§ RECORDS SHOWN
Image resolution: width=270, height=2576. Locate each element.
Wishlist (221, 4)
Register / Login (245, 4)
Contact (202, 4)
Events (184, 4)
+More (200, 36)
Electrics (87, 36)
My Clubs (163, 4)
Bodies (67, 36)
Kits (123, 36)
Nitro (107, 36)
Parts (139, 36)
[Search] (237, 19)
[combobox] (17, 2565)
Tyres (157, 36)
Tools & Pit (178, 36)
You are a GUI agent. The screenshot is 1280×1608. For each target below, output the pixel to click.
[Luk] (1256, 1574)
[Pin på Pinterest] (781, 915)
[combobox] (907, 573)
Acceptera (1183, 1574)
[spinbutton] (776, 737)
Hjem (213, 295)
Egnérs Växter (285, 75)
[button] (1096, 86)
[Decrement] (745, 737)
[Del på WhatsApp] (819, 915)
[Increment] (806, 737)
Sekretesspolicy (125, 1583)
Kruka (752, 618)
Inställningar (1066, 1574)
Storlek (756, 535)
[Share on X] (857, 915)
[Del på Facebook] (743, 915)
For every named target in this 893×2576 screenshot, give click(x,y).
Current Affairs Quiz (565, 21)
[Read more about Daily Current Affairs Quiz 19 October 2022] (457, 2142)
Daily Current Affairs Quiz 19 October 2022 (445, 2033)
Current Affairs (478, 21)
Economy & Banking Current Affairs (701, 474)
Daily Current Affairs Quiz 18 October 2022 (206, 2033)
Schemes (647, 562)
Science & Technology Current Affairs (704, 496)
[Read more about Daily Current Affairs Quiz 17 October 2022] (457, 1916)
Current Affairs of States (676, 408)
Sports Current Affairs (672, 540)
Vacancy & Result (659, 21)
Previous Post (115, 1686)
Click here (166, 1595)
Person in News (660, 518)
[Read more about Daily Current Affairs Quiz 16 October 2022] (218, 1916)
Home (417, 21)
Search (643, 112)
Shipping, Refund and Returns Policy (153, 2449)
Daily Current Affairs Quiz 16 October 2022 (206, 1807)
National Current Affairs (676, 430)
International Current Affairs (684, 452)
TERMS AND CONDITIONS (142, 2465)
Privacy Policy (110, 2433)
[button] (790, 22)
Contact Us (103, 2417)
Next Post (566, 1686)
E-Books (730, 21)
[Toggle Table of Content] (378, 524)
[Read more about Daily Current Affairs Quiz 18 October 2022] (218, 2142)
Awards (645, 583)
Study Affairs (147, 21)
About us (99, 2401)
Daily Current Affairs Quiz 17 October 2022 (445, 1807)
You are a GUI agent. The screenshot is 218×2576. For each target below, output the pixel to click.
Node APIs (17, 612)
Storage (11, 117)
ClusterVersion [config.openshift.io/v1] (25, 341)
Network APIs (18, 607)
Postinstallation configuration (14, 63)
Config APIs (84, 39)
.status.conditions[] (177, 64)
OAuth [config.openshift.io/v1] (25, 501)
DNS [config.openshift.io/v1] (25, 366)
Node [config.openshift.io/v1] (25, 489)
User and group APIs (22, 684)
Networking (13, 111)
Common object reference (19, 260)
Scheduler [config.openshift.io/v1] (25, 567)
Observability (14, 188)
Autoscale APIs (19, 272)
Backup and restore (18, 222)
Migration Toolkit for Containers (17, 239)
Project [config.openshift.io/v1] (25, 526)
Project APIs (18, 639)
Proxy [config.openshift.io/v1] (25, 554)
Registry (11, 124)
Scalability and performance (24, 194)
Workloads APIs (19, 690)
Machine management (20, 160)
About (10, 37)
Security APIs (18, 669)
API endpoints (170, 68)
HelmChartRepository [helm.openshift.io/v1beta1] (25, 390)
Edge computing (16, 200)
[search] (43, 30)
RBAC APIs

§ TASK DIRECTIONS
Set the data down again in full. Keep it exact.

§ EXPECTED ANSWER
Image resolution: width=270, height=2576. Locate each element.
Wishlist (221, 4)
Register / Login (245, 4)
Contact (202, 4)
Events (184, 4)
+More (200, 36)
Electrics (87, 36)
My Clubs (163, 4)
Bodies (67, 36)
Kits (123, 36)
Nitro (107, 36)
Parts (139, 36)
[Search] (237, 19)
[combobox] (17, 2565)
Tyres (157, 36)
Tools & Pit (178, 36)
You are a GUI agent. The screenshot is 1280×1608. For each target below, output the pixel to click.
[Luk] (1256, 1574)
[Pin på Pinterest] (781, 915)
[combobox] (907, 573)
Acceptera (1183, 1574)
[spinbutton] (776, 737)
Hjem (213, 295)
Egnérs Växter (285, 75)
[button] (1096, 86)
[Decrement] (745, 737)
[Del på WhatsApp] (819, 915)
[Increment] (806, 737)
Sekretesspolicy (125, 1583)
Kruka (752, 618)
Inställningar (1066, 1574)
Storlek (756, 535)
[Share on X] (857, 915)
[Del på Facebook] (743, 915)
For every named target in this 893×2576 screenshot, give click(x,y).
Current Affairs Quiz (565, 21)
[Read more about Daily Current Affairs Quiz 19 October 2022] (457, 2142)
Daily Current Affairs Quiz 19 October 2022 (445, 2033)
Current Affairs (478, 21)
Economy & Banking Current Affairs (701, 474)
Daily Current Affairs Quiz 18 October 2022 (206, 2033)
Schemes (647, 562)
Science & Technology Current Affairs (704, 496)
[Read more about Daily Current Affairs Quiz 17 October 2022] (457, 1916)
Current Affairs of States (676, 408)
Sports Current Affairs (672, 540)
Vacancy & Result (659, 21)
Previous Post (115, 1686)
Click here (166, 1595)
Person in News (660, 518)
[Read more about Daily Current Affairs Quiz 16 October 2022] (218, 1916)
Home (417, 21)
Search (643, 112)
Shipping, Refund and Returns Policy (153, 2449)
Daily Current Affairs Quiz 16 October 2022 (206, 1807)
National Current Affairs (676, 430)
International Current Affairs (684, 452)
TERMS AND CONDITIONS (142, 2465)
Privacy Policy (110, 2433)
[button] (790, 22)
Contact Us (103, 2417)
Next Post (566, 1686)
E-Books (730, 21)
[Toggle Table of Content] (378, 524)
[Read more about Daily Current Affairs Quiz 18 October 2022] (218, 2142)
Awards (645, 583)
Study Affairs (147, 21)
About us (99, 2401)
Daily Current Affairs Quiz 17 October 2022 (445, 1807)
You are a GUI agent. The screenshot is 218×2576. For each target below, output the pixel to click.
Node APIs (17, 612)
Storage (11, 117)
ClusterVersion [config.openshift.io/v1] (25, 341)
Network APIs (18, 607)
Postinstallation configuration (14, 63)
Config APIs (84, 39)
.status.conditions[] (177, 64)
OAuth [config.openshift.io/v1] (25, 501)
DNS [config.openshift.io/v1] (25, 366)
Node [config.openshift.io/v1] (25, 489)
User and group APIs (22, 684)
Networking (13, 111)
Common object reference (19, 260)
Scheduler [config.openshift.io/v1] (25, 567)
Observability (14, 188)
Autoscale APIs (19, 272)
Backup and restore (18, 222)
Migration Toolkit for Containers (17, 239)
Project [config.openshift.io/v1] (25, 526)
Project APIs (18, 639)
Proxy [config.openshift.io/v1] (25, 554)
Registry (11, 124)
Scalability and performance (24, 194)
Workloads APIs (19, 690)
Machine management (20, 160)
About (10, 37)
Security APIs (18, 669)
API endpoints (170, 68)
HelmChartRepository [helm.openshift.io/v1beta1] (25, 390)
Edge computing (16, 200)
[search] (43, 30)
RBAC APIs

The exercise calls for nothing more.